Melman and fellow psychoanalysts—who traditionally wield great power in France when it comes to the treatment of mental illness—have been met with heated criticism in the face of the autism debate. But although opinions differ on the use of psychoanalysis, early detection and diagnosis is deemed essential by both sides. Child psychiatrist Deborah Cohen, who specialises in the treatment of children with autism, says giving a diagnosis is essential. “It allows for the child to receive the appropriate treatment and if it's an early diagnosis, it allows for a better understanding of the person and his specific needs”.
But Sajidi of Conquer Autism says that educators and doctors are hesitant to diagnose children with autism because of the label children must carry with them. “Those who say they don't put labels on people are ignoring offering diagnosis and treatment to those affected. It's extremely problematic”, says Sajidi.

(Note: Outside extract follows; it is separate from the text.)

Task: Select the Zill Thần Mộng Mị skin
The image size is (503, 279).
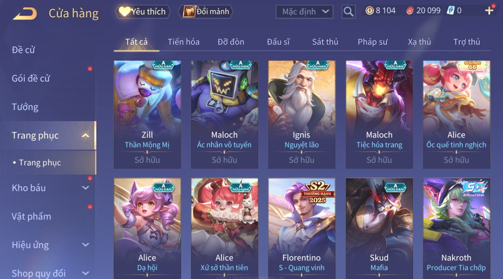Action: pyautogui.click(x=147, y=115)
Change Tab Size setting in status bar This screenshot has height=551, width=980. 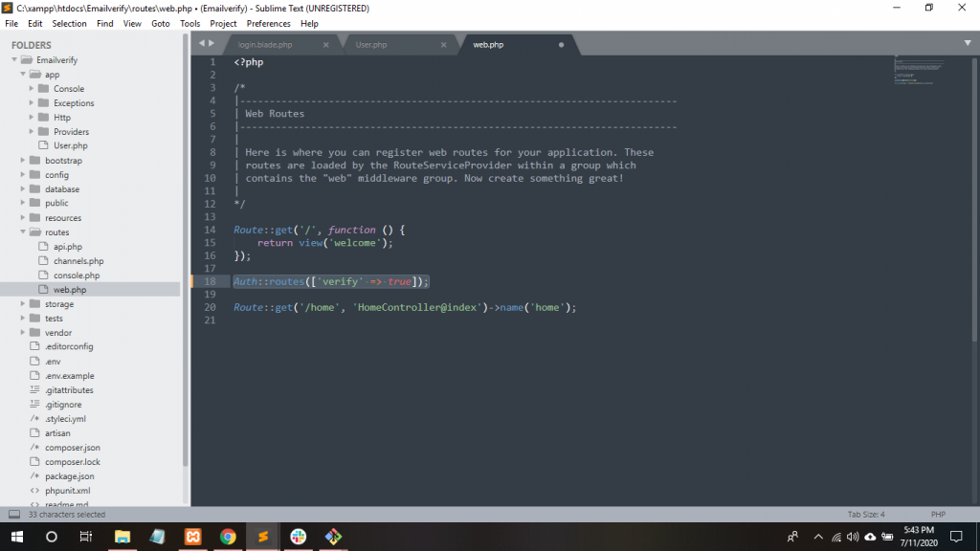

Nourrisson says that when Thomas was first diagnosed by the CMPP, her doctor told her that it was better not to use labels. “Madame, do you want your child to be labelled ‘handicapped’ for the rest of his life?”, she recounts. Doctors there also told her that Thomas would never be able to attend school. However, things changed once Thomas began seeing a specialised, private child psychiatrist, who used treatments like the ABA method and developmental therapy. Now 6 years old, Thomas is not only in school, but he is also thriving. “The teachers have told me that he could practically skip a grade”, says Nourrisson, who adds that it costs a “small fortune” to maintain Thomas's private treatments. Although her region provides her some financial aid, her costs would normally run upwards of €1800 per month—not covered by the social security.
However, Nourrisson's costs are small compared with the number of families who feel they have nowhere else to turn but Belgium, which opens its psychiatric hospitals to French children with autism. The hospital costs are reimbursed by French social security, but children are forced to live far away from their families and it is difficult to monitor treatment methods from across the border.
In its recent remarks about France, the Council of Europe criticised the country on the fact that children with autism were being forced to leave the national territory to receive treatment. For the Ministry of Health and its Third Autism Plan, change is hopefully in the air. “We want to finance this change, when it comes to diagnosis, treatment, etc”, says Hélène Marie.
This is all welcome news for families like Nourrisson. “There's a lot to do, a lot to look at again”, says Nourrisson. “It's going to be hard to implement [the Third Autism Plan] but we're very hopeful. It's evolved in the right direction but when it comes to putting things into action, we're still too far away.”